--- Instructions for the task ---
Pull out of the data below the stretch of lines bounded by the one containing "Given: Expand the Status filter dropdown" and the one containing "The width and", both bounds included, unchanged.

--- Extracted data ---

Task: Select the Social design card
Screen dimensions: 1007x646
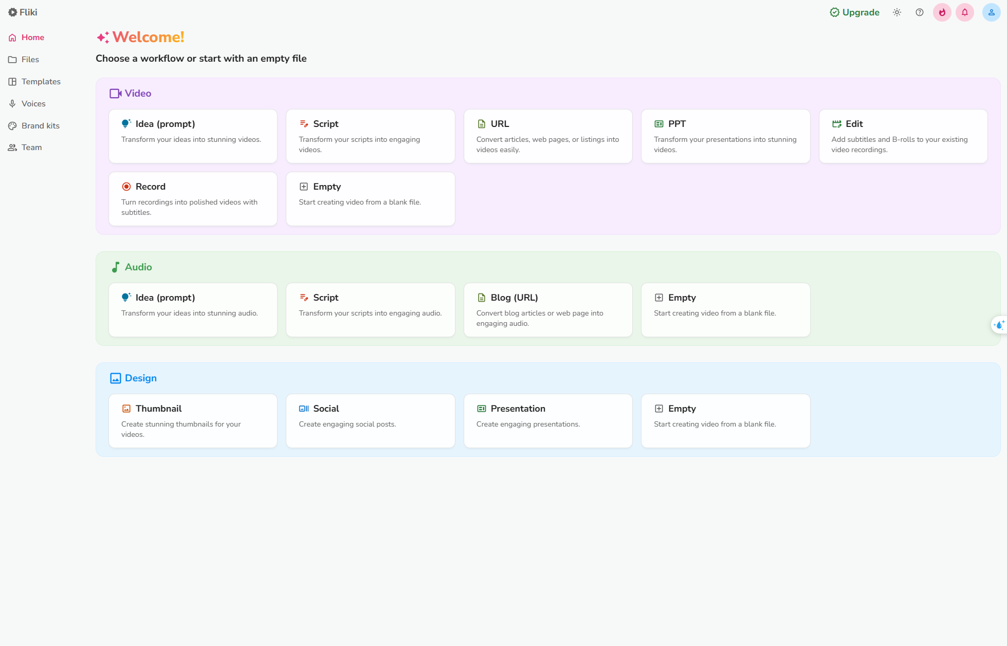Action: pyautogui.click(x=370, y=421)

---

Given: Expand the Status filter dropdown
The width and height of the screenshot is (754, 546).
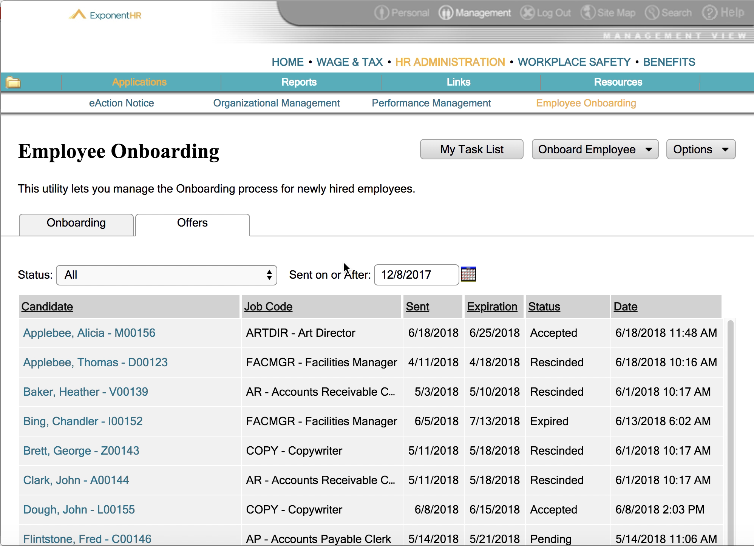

...

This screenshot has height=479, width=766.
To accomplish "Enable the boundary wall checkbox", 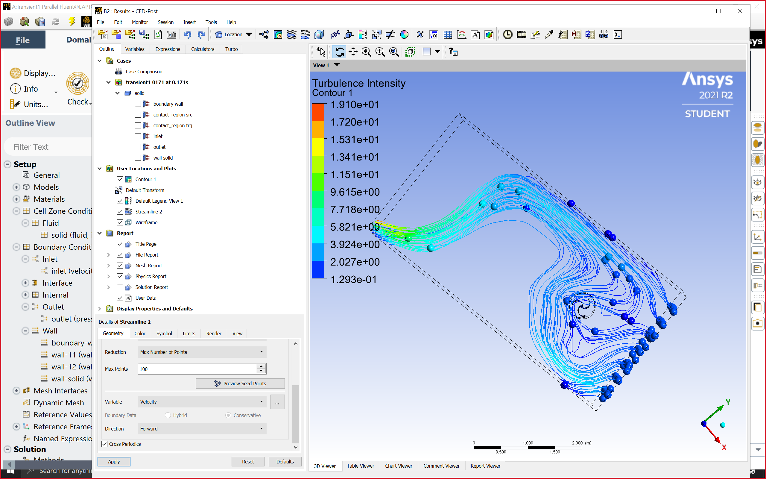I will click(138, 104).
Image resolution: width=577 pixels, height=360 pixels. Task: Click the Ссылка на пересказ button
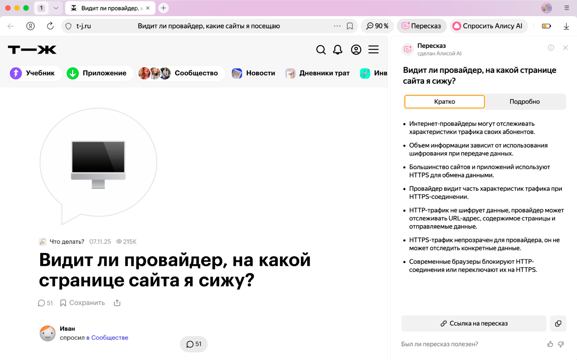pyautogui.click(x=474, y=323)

--- Answer to the problem ---
Given: Expand the Status filter dropdown
The width and height of the screenshot is (754, 546).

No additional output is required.